-- start TEXT SECTION --

Amazon workers demand the company stop enabling Trump’s ICE

[Photo: courtesy of Amazon]

BY Michael Grothaus3 minute read

Workers for the company have sent CEO Jeff Bezos a letter demanding three things (via Gizmodo):

  • Stop selling facial recognition services to law enforcement.
  • Stop providing infrastructure to Palantir and any other Amazon partners that enable ICE.
  • Implement strong transparency and accountability measures, that includes enumerating which law enforcement agencies and companies supporting law enforcement agencies are using Amazon services, and how.

The letter comes after world uproar over the Trump administration’s harsh immigration policy that leads to children being separated from their families and literally locked in cages in some instances. Those policies were carried out or supported in some instances by companies providing their technology to the government. The letter to Jeff Bezos in full:

Dear Jeff,

We are troubled by the recent report from the ACLU exposing our company’s practice of selling AWS Rekognition, a powerful facial recognition technology, to police departments and government agencies. We don’t have to wait to find out how these technologies will be used. We already know that in the midst of historic militarization of police, renewed targeting of Black activists, and the growth of a federal deportation force currently engaged in human rights abuses–this will be another powerful tool for the surveillance state, and ultimately serve to harm the most marginalized. We are not alone in this view: over 40 civil rights organizations signed an open letter in opposition to the governmental use of facial recognition, while over 150,000 individuals signed another petition delivered by the ACLU.

-- end TEXT SECTION --
-- start ENTRIES PROVIDED --

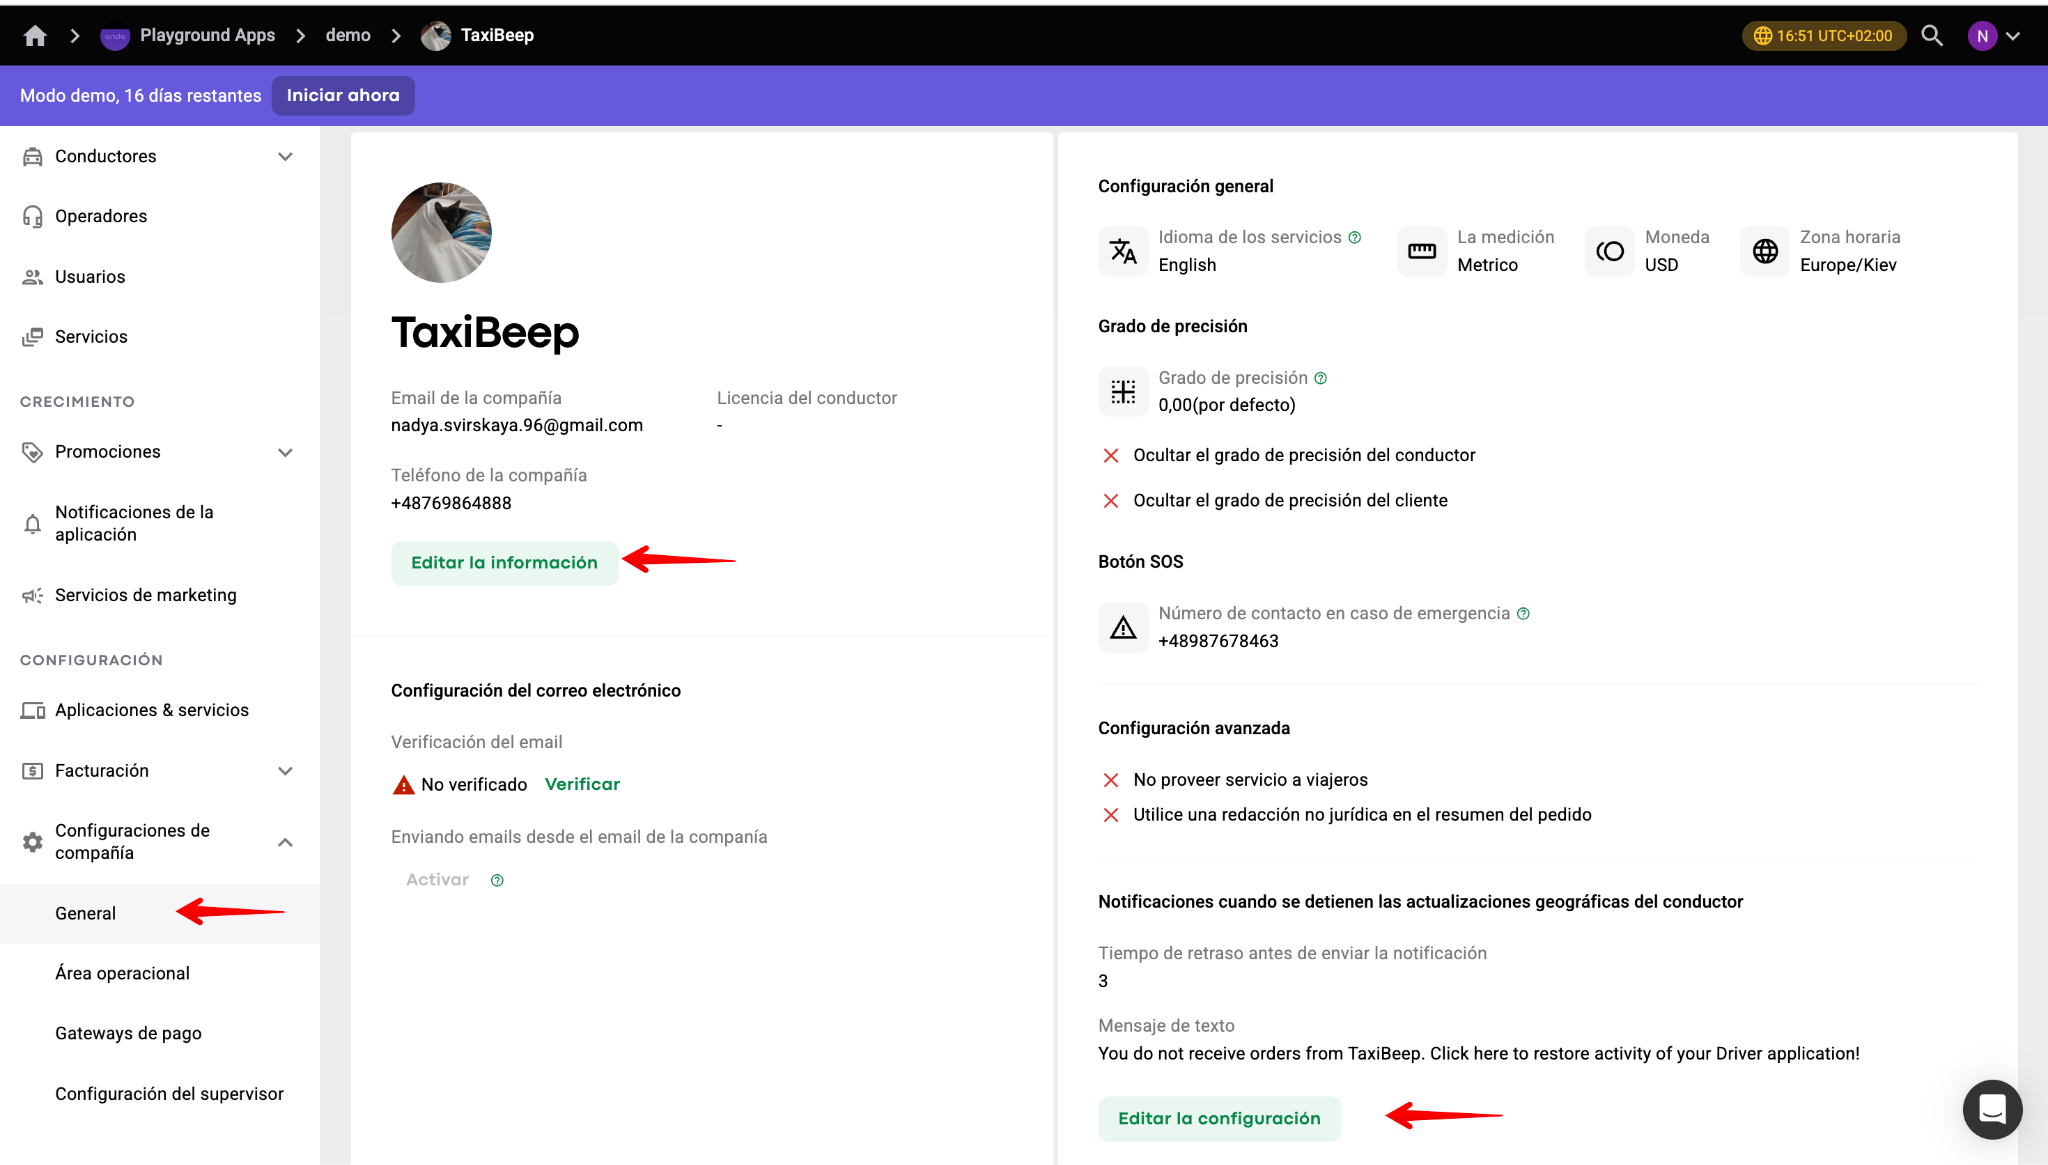Click help icon next to emergency contact number
2048x1165 pixels.
click(1523, 613)
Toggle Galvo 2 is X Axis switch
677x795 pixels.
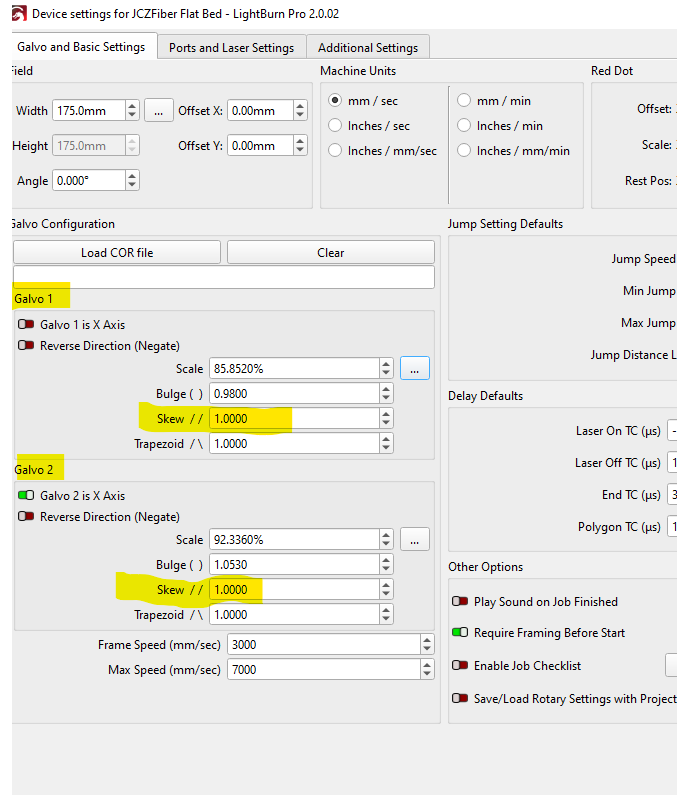26,496
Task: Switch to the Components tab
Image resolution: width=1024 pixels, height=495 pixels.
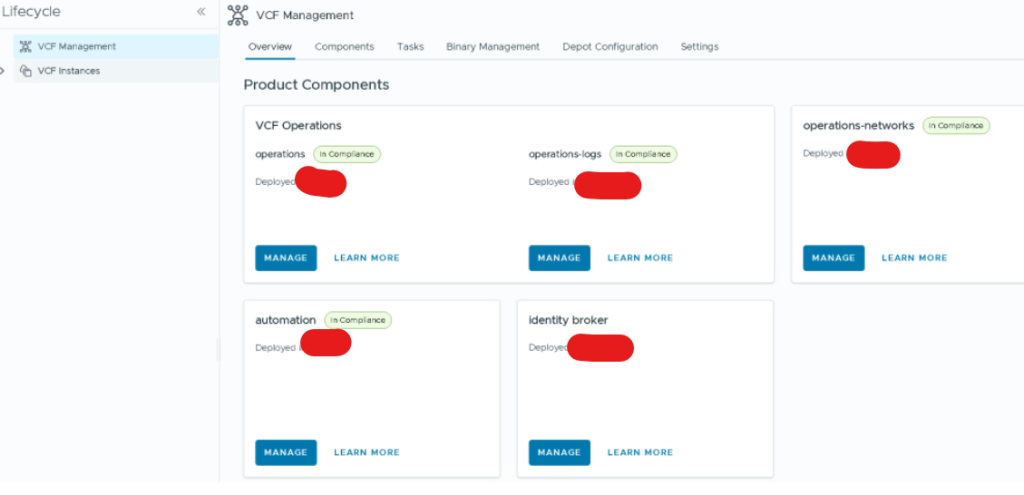Action: [x=344, y=47]
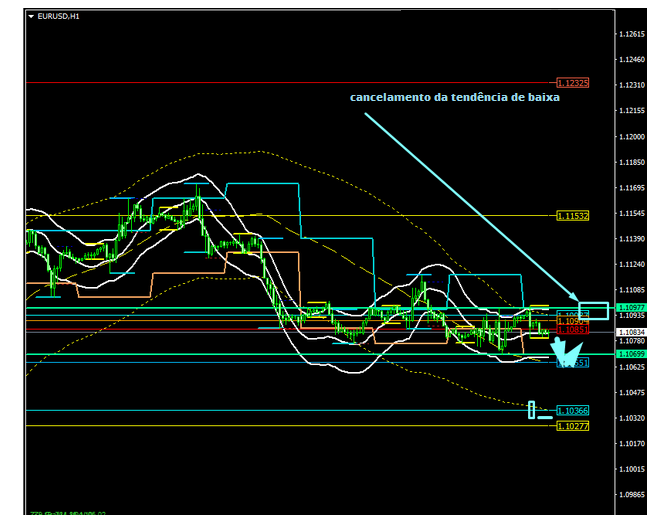Click the thick cyan down arrow marker
This screenshot has width=659, height=524.
[567, 351]
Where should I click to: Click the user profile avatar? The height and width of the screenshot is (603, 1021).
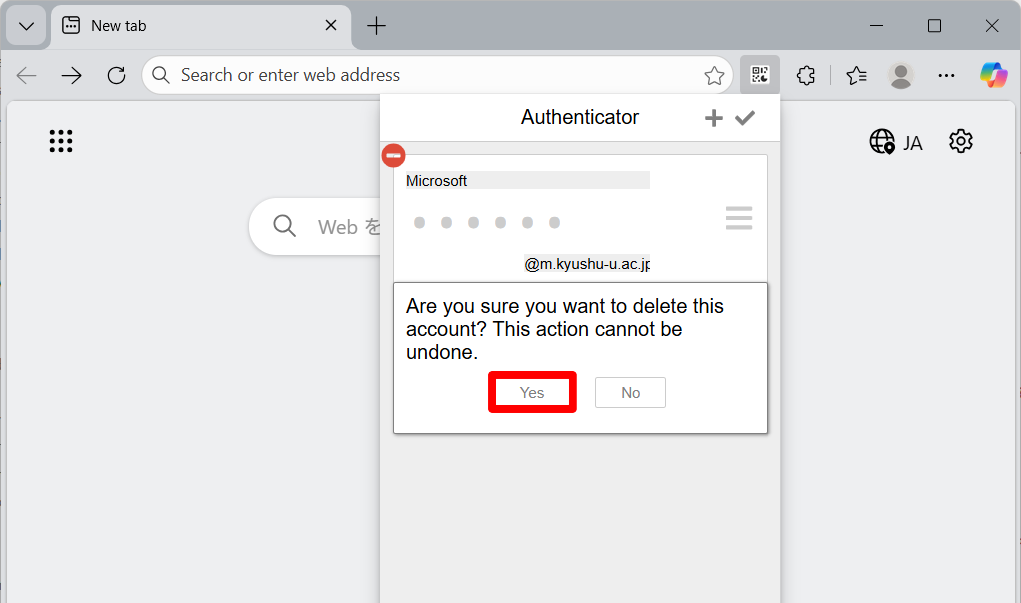click(901, 75)
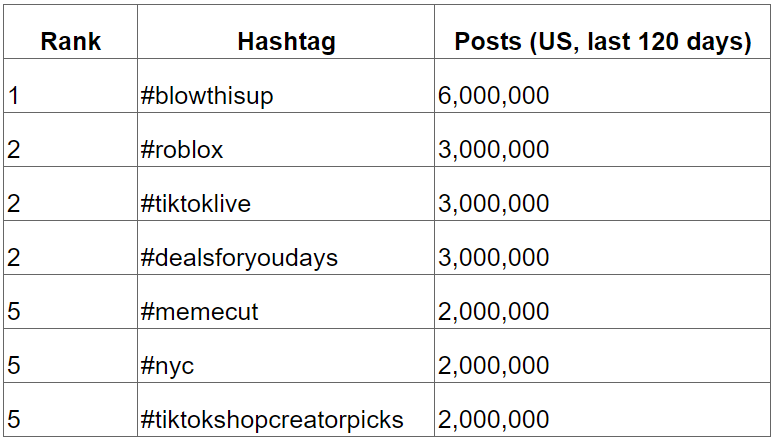
Task: Click the posts count for #tiktoklive
Action: [494, 204]
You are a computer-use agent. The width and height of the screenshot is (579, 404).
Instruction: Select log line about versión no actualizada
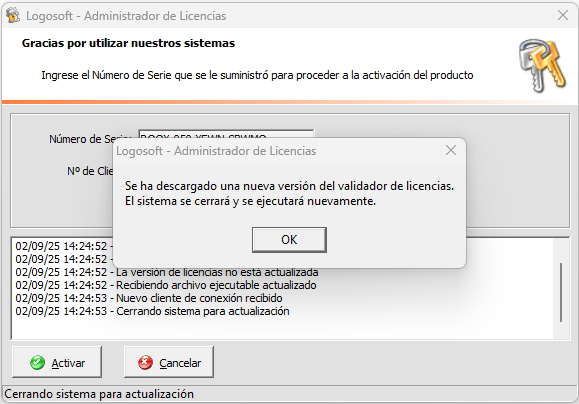pyautogui.click(x=167, y=272)
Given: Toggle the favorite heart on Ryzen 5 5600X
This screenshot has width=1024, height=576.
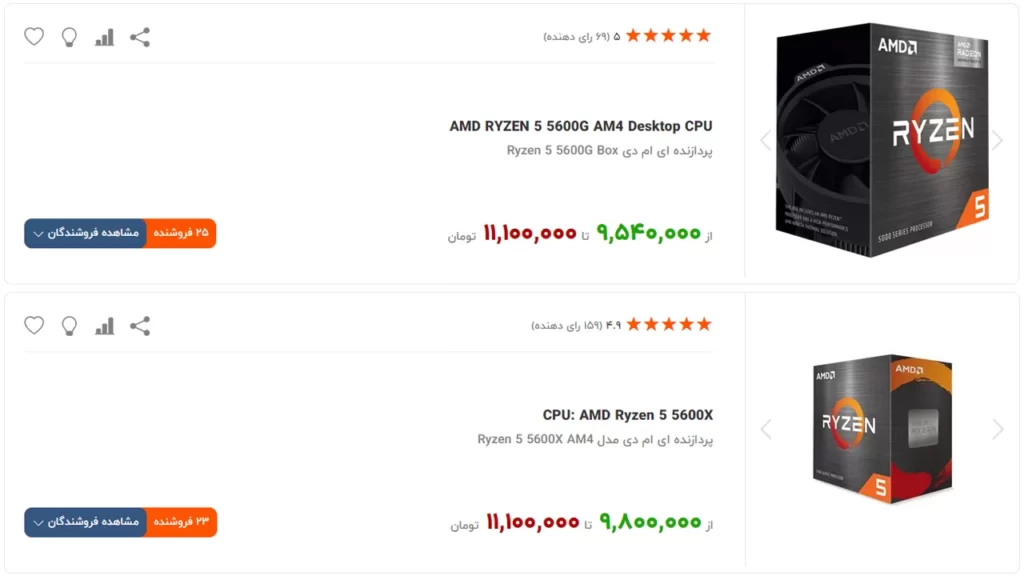Looking at the screenshot, I should click(33, 325).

-- end ENTRIES PROVIDED --

* **EXERCISES TO COMPLETE**:
a - In the article on the Amazon workers' letter, reproduce the passage from "BY Michael Grothaus3 minute" up to and including "services, and how.".
b - According to the article on the Amazon workers' letter, how many individuals signed the petition delivered by the ACLU?

* **EXERCISE RESULTS**:
a -
BY Michael Grothaus3 minute read

Workers for the company have sent CEO Jeff Bezos a letter demanding three things (via Gizmodo):

  • Stop selling facial recognition services to law enforcement.
  • Stop providing infrastructure to Palantir and any other Amazon partners that enable ICE.
  • Implement strong transparency and accountability measures, that includes enumerating which law enforcement agencies and companies supporting law enforcement agencies are using Amazon services, and how.

b - Over 150,000 individuals.